Spätestens seit den 1990er Jahren vermag die Marktordnung den sozialen beziehungsweise demokratischen Ausgleich nicht mehr zu garantieren. Im Gegenteil: Die Spreizung von Eigentums- und Vermögensverhältnissen nimmt unvorstellbare Ausmasse an. Immer mehr Märkte wie der Informations-, Energie- oder Immobilienmarkt neigen zu Oligopol- und Monopolbildung. In den Grossstädten findet eine rasante Umverteilung von den Einkommen lohnabhängiger Mieter_innen zu grossen Immobiliengesellschaften und damit zu Kapitalvermögen statt. Der forcierte Umbau von Gesellschaften in Wettbewerbsgesellschaften führt zur Erosion der letzten Solidargemeinschaften. Die sich verschärfende Klimakrise macht zudem deutlich, wie die gegenwärtige Wirtschaftsordnung die Profitinteressen Einzelner über die des Gemeinwohls stellt. Die rücksichtslose private Gewinnabschöpfung führt zur Zerstörung der natürlichen Lebensgrundlage der Allgemeinheit. Mit dem digitalen Plattformkapitalismus sind zugleich neue Formen der Ausbeutung von Arbeitnehmer_innen entstanden, die zu einer weiteren Stärkung des Kapitals gegenüber der Arbeit führen. Kurz: Der Kapitalismus ist wieder in eine extremistische Phase eingetreten.
Zeit für einen Richtungswechsel
So kann es nicht weitergehen! Die Zeit für einen Richtungswechsel ist gekommen: Wir brauchen eine Wirtschaft, die das Gemeinwohl wieder ins Zentrum stellt, die nach solidarischen, demokratischen und ökologischen Massstäben funktioniert, eine für die vielen, nicht für die wenigen. Das Vorstosspaket, das wir in der Frühjahrssession 2020 vorbereiteten, liefert Bausteine für eine solche sozialökologische Transformation. Es geht um grundlegende Fragen des Zusammenlebens in einer demokratischen Gesellschaft: etwa um die nach dem Verhältnis zwischen Gemeinwohlinteressen und Geschäftsmodellen oder um die Frage, wie Gemeingüter durch gemeinsames Eigentum gerettet werden können.

• **Aufgaben**:
a) In welcher Session wurde laut dem Text zur Wirtschaftsordnung das Vorstosspaket vorbereitet?
b) Schreib den Text zur Wirtschaftsordnung im selben Ton nach seinem letzten Satz weiter.

• **Datensätze**:
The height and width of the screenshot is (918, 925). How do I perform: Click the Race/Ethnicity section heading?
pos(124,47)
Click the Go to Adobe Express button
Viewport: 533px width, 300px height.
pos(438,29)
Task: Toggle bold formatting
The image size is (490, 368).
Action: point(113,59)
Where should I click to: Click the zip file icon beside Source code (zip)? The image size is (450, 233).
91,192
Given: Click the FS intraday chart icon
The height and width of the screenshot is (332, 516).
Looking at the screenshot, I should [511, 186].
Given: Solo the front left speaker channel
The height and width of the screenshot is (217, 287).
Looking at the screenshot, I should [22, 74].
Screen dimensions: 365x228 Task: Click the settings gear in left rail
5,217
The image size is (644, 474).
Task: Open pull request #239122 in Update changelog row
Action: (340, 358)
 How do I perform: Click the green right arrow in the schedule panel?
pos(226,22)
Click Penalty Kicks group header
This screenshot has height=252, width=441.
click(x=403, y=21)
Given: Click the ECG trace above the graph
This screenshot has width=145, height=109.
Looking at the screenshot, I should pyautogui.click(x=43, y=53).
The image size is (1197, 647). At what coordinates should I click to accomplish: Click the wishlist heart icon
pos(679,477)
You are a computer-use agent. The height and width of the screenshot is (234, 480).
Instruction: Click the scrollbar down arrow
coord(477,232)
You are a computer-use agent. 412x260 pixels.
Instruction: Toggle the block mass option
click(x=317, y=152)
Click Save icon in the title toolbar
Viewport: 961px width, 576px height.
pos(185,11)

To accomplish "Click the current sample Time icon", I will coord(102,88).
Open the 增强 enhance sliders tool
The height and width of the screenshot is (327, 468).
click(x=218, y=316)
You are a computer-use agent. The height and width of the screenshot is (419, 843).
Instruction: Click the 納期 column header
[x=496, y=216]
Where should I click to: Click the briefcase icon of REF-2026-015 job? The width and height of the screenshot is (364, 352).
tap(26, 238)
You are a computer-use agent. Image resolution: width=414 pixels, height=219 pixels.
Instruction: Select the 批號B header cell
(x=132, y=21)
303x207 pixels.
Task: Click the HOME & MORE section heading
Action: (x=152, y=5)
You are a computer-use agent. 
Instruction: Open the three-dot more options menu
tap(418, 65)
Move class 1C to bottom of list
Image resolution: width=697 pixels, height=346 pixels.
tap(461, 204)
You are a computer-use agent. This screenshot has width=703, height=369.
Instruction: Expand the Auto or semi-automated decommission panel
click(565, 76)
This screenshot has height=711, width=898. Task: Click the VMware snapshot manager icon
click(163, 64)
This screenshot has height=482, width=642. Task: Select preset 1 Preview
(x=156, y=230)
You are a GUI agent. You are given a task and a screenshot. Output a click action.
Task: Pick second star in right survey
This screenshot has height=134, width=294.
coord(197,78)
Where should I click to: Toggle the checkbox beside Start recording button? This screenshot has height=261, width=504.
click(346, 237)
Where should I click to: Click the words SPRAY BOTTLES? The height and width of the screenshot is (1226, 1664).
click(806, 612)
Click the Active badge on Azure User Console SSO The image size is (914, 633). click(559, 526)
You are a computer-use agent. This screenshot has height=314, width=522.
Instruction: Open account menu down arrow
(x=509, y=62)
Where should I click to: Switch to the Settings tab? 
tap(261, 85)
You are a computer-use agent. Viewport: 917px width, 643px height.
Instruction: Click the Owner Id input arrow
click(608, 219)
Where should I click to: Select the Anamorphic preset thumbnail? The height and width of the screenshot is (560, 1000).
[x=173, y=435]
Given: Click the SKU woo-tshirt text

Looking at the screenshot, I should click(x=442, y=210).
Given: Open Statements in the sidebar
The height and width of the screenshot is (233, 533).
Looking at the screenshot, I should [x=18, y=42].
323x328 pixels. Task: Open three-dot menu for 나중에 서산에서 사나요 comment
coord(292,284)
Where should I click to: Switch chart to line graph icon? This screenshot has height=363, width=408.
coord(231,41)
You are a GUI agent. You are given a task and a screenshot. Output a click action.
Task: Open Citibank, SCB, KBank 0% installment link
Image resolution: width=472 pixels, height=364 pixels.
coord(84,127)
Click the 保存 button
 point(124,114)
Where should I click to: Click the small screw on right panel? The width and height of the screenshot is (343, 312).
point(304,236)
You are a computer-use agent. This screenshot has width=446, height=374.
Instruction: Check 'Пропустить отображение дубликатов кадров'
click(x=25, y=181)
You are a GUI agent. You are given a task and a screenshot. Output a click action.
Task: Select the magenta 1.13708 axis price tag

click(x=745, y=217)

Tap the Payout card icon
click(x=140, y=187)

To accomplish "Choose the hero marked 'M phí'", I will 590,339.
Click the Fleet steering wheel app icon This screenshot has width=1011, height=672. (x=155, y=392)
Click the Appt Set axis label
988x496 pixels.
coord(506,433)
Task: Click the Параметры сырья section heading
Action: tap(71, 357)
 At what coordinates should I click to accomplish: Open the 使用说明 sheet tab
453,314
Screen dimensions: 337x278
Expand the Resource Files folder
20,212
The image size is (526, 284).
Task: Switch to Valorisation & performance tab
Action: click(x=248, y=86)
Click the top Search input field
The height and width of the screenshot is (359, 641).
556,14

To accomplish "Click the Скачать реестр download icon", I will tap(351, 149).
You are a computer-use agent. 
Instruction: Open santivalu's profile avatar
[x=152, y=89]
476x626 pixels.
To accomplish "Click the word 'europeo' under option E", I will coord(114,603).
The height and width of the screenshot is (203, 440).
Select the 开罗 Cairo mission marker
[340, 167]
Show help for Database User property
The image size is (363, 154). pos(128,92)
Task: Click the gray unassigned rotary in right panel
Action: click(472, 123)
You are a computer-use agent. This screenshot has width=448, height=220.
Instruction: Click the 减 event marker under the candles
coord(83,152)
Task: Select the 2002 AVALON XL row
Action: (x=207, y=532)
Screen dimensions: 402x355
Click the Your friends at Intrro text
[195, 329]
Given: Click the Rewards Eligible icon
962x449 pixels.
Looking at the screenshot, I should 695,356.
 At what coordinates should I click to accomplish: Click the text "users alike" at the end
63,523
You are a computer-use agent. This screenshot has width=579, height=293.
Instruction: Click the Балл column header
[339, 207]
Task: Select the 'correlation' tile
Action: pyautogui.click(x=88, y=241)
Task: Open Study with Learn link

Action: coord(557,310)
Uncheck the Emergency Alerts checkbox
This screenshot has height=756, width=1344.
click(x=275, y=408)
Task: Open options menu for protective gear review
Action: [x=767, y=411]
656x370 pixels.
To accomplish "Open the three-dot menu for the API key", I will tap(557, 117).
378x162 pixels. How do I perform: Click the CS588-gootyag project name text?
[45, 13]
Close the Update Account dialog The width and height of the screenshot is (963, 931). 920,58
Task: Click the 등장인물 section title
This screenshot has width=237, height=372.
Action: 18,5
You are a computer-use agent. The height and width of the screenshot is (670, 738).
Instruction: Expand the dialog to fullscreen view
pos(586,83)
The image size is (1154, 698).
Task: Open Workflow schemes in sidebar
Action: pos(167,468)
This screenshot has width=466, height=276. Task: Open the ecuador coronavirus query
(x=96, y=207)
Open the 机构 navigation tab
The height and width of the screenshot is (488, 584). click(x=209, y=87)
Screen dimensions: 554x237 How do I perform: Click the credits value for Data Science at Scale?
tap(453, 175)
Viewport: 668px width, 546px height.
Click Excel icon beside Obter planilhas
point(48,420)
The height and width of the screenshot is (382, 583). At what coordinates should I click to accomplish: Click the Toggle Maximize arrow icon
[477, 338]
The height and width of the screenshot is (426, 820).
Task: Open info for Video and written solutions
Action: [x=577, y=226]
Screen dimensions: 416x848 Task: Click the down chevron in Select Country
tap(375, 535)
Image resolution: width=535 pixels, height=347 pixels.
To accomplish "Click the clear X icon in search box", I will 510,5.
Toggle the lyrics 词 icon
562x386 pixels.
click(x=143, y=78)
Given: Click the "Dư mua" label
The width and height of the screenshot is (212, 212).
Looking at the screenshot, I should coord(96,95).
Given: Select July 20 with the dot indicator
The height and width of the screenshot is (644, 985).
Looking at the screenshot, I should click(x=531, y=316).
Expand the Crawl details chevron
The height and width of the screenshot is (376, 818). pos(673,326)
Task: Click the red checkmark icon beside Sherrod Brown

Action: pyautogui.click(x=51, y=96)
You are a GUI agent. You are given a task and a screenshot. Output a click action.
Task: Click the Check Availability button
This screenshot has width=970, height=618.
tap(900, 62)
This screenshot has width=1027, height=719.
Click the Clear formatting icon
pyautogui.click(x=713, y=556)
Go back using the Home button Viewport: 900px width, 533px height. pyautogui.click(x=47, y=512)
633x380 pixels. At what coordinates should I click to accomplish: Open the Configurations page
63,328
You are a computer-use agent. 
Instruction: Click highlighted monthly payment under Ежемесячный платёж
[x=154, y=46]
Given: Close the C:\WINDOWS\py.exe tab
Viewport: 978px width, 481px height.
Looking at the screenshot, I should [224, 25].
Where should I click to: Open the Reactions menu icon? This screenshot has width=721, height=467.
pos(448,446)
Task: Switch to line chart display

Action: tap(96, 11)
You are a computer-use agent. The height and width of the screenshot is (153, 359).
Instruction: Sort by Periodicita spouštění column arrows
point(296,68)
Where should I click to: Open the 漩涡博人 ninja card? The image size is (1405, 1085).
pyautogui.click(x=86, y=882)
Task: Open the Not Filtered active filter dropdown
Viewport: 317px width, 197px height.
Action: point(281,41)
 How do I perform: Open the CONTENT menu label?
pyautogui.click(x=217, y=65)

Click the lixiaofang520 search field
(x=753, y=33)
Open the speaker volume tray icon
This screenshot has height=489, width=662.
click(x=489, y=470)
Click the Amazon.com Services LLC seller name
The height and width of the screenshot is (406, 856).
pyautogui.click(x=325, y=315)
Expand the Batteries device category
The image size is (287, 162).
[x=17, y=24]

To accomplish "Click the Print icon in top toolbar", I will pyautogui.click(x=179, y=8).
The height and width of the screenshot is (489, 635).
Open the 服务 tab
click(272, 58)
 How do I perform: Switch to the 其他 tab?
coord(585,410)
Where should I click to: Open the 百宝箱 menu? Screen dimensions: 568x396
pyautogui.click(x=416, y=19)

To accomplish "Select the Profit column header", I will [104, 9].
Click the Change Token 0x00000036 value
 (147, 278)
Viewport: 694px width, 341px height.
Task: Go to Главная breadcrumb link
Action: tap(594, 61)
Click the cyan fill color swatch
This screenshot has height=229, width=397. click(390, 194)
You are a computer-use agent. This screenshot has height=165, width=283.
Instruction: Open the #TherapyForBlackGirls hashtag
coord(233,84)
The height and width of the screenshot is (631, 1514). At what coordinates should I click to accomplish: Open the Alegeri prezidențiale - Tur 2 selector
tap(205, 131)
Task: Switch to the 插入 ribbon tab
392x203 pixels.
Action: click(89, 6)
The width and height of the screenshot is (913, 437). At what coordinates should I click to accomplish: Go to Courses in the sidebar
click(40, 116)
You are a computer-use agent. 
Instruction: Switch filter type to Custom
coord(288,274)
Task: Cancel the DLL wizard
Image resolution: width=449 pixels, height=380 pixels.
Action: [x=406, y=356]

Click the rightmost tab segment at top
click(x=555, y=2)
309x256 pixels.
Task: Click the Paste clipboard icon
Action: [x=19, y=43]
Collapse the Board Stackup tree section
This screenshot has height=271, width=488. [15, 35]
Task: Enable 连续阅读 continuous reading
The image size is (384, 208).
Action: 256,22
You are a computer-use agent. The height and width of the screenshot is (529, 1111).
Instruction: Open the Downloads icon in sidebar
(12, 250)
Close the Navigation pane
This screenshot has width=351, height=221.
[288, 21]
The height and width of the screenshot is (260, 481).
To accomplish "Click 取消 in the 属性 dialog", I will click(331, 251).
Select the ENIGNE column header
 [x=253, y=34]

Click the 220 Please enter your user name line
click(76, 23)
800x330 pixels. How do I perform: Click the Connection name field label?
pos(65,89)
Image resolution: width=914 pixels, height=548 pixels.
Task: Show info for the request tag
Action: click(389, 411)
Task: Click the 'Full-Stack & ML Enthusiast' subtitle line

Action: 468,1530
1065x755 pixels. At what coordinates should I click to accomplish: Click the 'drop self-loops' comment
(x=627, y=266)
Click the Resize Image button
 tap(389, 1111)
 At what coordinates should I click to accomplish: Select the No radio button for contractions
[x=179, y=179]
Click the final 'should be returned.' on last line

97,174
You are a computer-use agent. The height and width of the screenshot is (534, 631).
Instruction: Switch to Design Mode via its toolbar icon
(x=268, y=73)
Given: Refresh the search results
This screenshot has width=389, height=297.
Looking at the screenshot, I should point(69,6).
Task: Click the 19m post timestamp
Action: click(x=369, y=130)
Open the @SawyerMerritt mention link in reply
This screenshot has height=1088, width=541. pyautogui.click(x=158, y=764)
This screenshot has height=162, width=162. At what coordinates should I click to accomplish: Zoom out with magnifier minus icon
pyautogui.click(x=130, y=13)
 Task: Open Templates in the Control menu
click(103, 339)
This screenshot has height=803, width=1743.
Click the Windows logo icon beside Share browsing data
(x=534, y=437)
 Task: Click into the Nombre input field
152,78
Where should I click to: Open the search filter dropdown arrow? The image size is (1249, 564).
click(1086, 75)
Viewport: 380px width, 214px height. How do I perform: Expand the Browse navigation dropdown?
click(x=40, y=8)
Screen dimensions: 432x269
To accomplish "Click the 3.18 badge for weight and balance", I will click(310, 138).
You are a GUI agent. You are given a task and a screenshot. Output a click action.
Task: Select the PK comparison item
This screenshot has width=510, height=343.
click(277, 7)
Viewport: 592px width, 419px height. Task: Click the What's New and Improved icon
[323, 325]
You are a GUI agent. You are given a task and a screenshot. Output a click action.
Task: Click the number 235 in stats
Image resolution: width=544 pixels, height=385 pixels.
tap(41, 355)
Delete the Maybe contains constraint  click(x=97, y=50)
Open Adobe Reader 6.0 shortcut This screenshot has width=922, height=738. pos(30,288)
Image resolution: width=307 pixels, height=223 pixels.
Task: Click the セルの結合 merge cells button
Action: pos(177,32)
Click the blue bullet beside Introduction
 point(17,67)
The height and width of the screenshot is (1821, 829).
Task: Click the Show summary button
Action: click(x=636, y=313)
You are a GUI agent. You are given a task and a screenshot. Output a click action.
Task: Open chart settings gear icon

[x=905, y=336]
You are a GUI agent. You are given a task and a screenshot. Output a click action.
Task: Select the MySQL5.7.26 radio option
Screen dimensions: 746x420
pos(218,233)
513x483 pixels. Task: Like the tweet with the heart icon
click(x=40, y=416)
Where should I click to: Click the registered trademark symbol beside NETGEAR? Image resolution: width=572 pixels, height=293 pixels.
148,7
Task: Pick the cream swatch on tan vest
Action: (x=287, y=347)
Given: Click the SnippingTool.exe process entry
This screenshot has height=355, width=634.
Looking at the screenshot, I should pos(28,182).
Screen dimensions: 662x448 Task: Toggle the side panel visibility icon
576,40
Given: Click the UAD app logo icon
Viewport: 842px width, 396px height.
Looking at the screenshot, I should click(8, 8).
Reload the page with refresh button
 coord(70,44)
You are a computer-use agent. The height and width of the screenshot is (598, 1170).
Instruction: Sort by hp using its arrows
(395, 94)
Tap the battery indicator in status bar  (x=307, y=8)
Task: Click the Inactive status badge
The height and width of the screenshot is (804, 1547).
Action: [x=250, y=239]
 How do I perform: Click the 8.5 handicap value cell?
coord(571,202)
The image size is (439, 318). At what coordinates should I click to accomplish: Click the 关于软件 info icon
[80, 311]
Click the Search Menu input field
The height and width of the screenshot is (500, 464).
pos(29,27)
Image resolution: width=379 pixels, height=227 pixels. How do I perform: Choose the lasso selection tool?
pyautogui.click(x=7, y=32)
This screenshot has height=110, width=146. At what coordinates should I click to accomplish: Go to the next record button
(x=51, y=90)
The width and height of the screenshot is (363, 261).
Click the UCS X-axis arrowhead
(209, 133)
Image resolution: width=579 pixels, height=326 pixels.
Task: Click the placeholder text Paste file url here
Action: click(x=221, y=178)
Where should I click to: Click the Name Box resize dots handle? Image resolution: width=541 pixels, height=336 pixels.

• **Lösungen**:
a) In der Frühjahrssession 2020.

b)
Vorstosspaket ist lanciert
Am 3. Dezember 2016 wurde am Parteitag der SP Schweiz in Thun das Positionspapier «Wirtschaftsdemokratie» mit grosser Mehrheit angenommen, an der Delegiertenversammlung vom 14. Oktober 2017 schliesslich der Aktionsplan «Wirtschaftsdemokratie» verabschiedet. Seither hat die Arbeitsgruppe Wirtschaftsdemokratie viel unternommen, diesen Plan in die Tat umzusetzen. Sie hat zahlreiche Veranstaltungen und Tagungen organisiert, ein internes Bildungsmodul zum Thema Wirtschaftsdemokratie in Deutsch und Französisch entwickelt, die Info-Broschüre «Commons» herausgegeben, die Ideen und Unterstützung liefert, um die Teilhabe und Mitbestimmung an und in der Wirtschaft zu ermöglichen, sie hat einen Internetauftritt gestaltet sowie einen Informationsfilm zu unserem Wirtschaftskonzept produziert. Nun ist die Zeit gekommen, dem Aktionsplan auch auf der parlamentarischen Ebene Geltung zu verschaffen: Wir haben eine Reihe von Vorschlägen erarbeitet, um einer demokratischen, ökologischen und solidarischen Wirtschaft zum Durchbruch zu verhelfen.